### EXERCISE OBJECTIVE
Please rewrite the rows below as a numbered list, from the first line of the rows up to and including the line with "[x=37, y=18]", skipping any blank lines. Leave the pictures out of your list.

### TASK DATA
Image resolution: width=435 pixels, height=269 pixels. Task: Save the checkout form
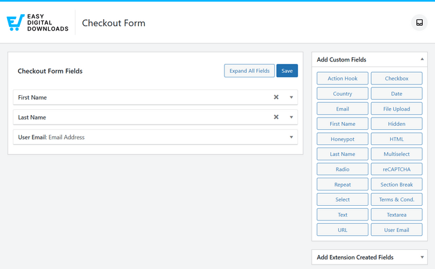(x=287, y=71)
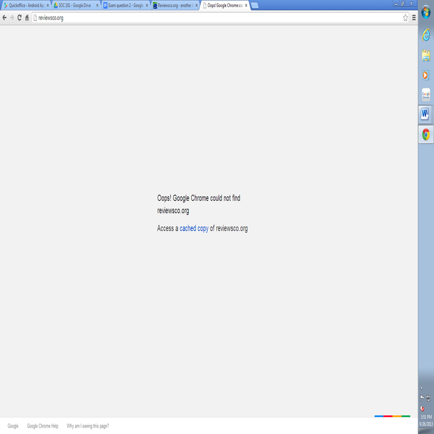
Task: Open Windows Media Player from taskbar
Action: pos(426,75)
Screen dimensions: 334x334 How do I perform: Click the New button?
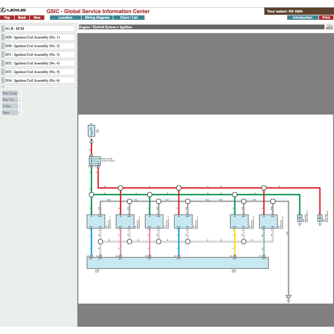[x=37, y=18]
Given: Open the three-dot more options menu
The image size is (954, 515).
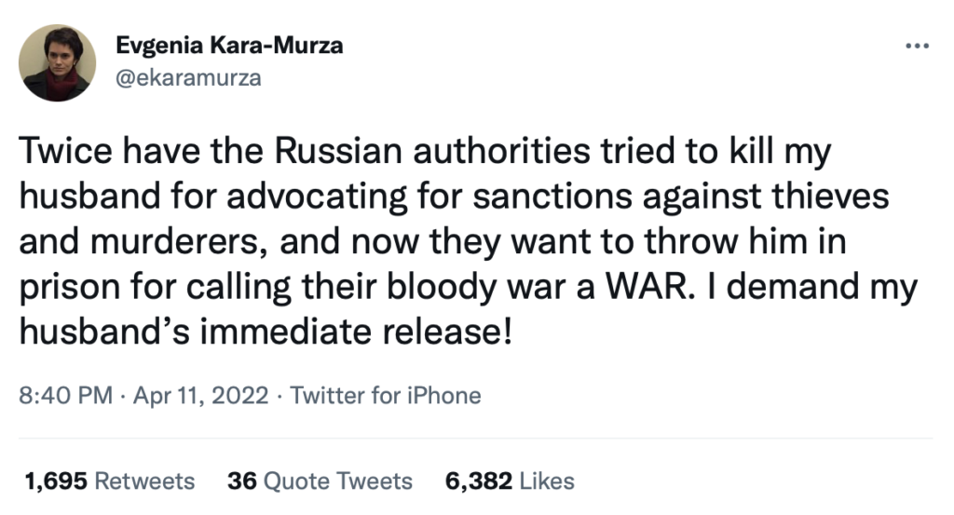Looking at the screenshot, I should (x=917, y=46).
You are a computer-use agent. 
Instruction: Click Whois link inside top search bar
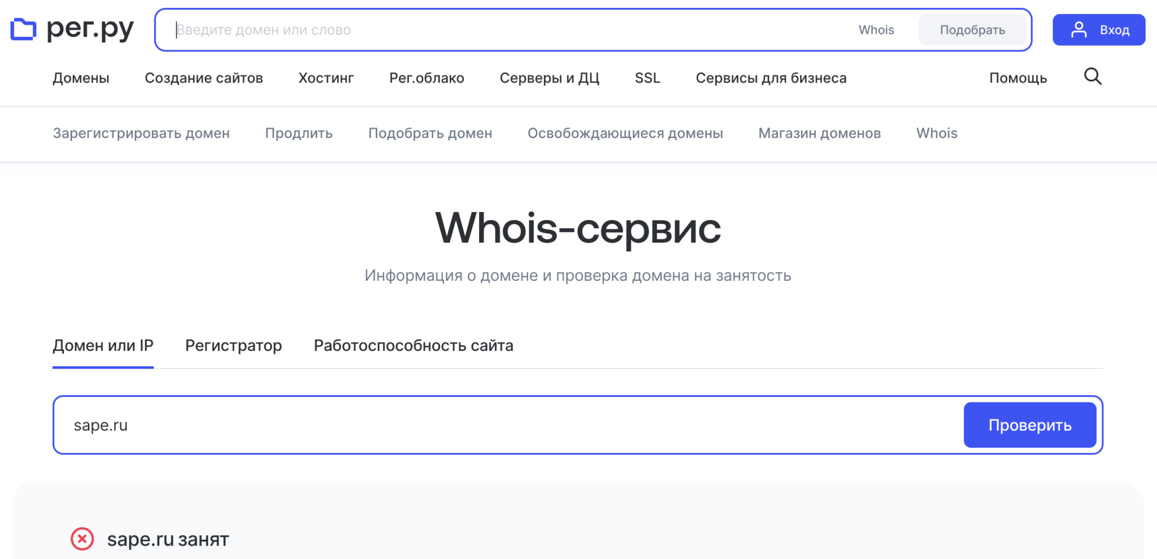[876, 30]
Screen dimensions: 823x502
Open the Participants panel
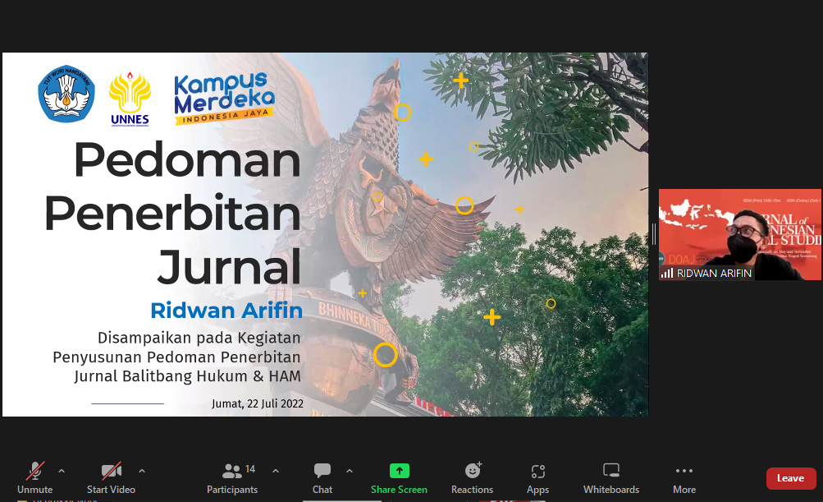pos(232,477)
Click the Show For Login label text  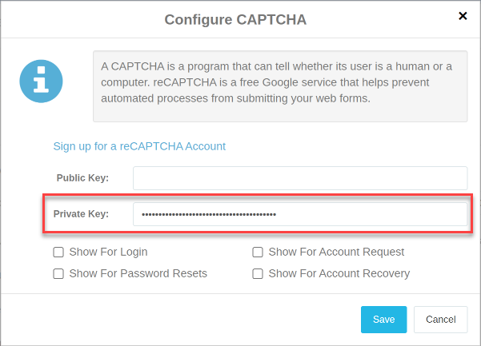pos(108,252)
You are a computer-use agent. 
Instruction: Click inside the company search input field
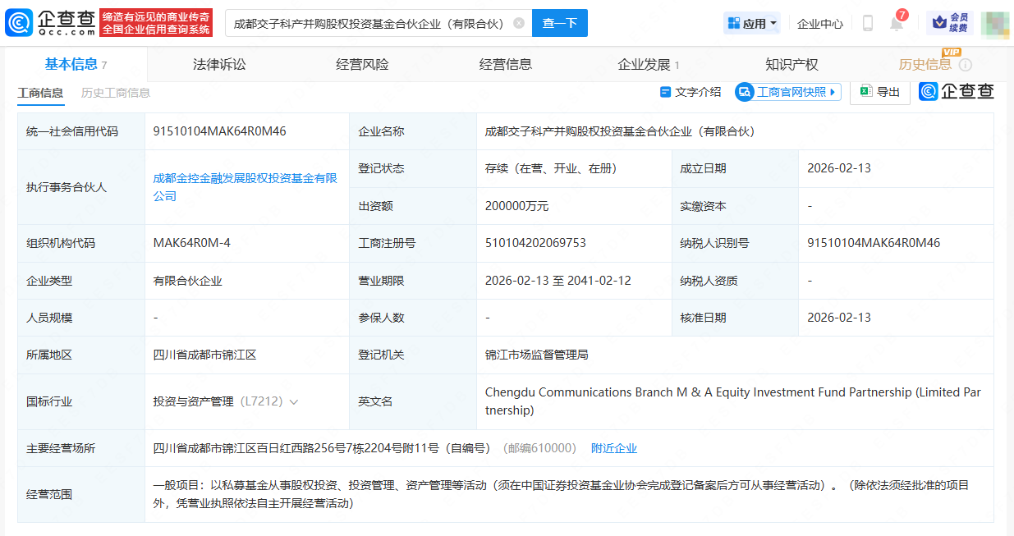pyautogui.click(x=369, y=24)
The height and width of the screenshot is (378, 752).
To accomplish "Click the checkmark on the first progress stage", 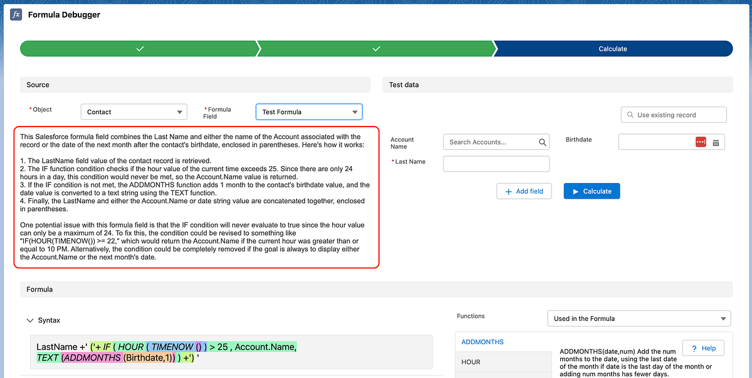I will (140, 48).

### WORKED SOLUTION
1. Image resolution: width=435 pixels, height=269 pixels. Task: Save the checkout form
2. (x=287, y=71)
3. Task: Open Windows Media Player from taskbar
4. Action: pos(426,75)
5. Screen dimensions: 334x334 How do I perform: Click the New button?
6. [x=37, y=18]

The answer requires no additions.